PROBLEM: All entries are to be transcribed exactly. Pictures are not part of the copy.

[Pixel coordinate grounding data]

::::::::::

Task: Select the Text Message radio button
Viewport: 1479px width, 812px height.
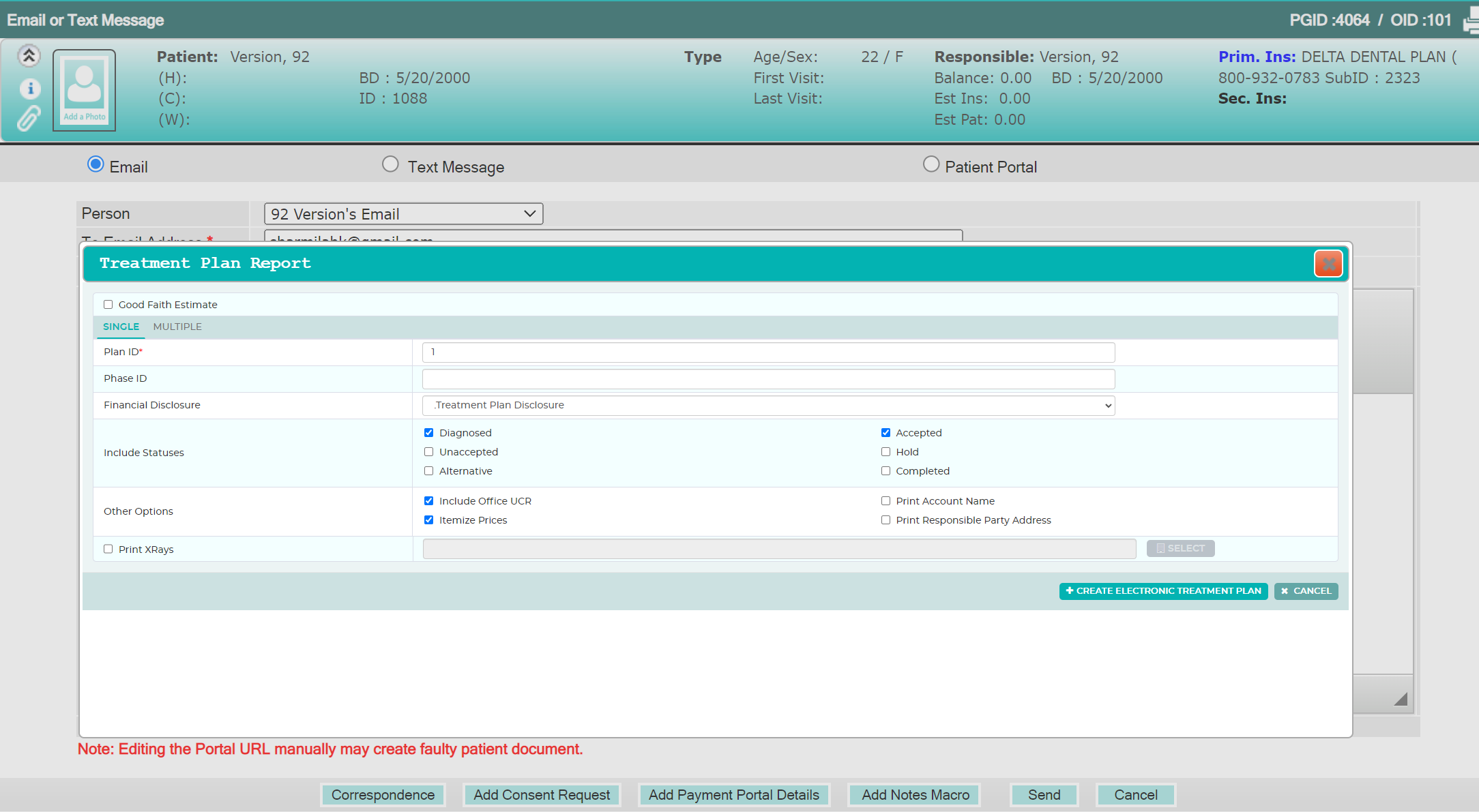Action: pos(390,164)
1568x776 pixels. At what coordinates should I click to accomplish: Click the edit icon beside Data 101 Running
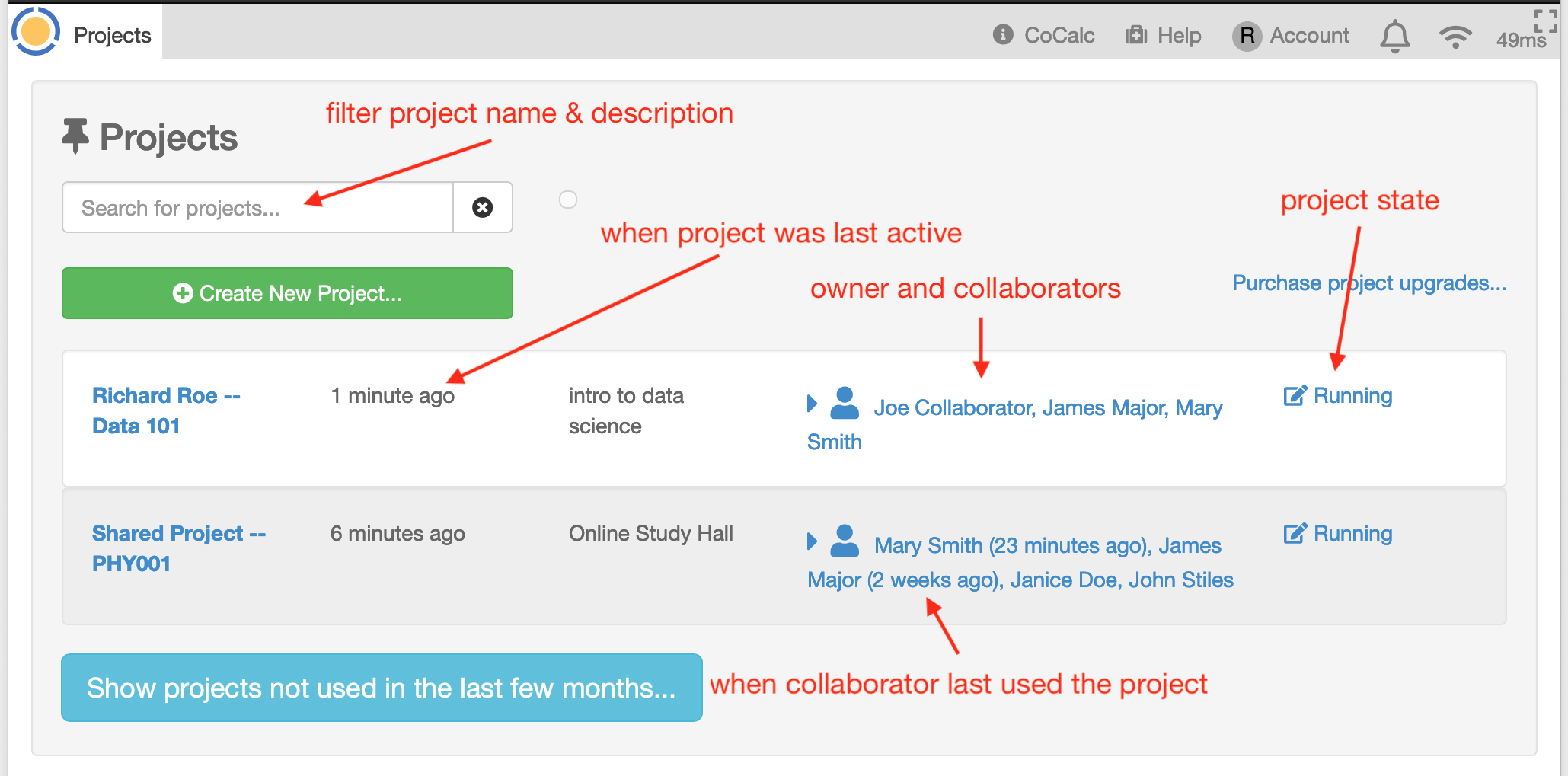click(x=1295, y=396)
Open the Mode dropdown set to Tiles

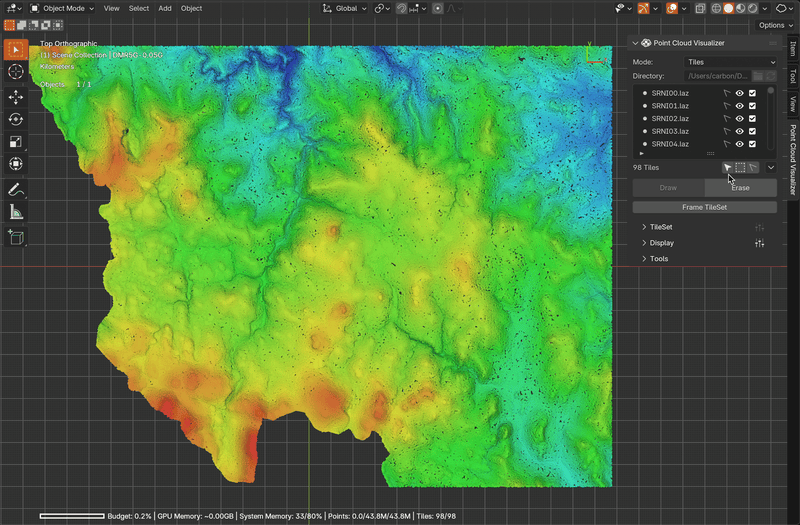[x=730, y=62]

::::::::::

RESPONSE TO THIS TASK:
Task: Select the Text Message radio button
Viewport: 1479px width, 812px height.
Action: pos(390,164)
1568x776 pixels. At what coordinates should I click to accomplish: Click the edit icon beside Data 101 Running
click(x=1295, y=396)
Open the Mode dropdown set to Tiles

[x=730, y=62]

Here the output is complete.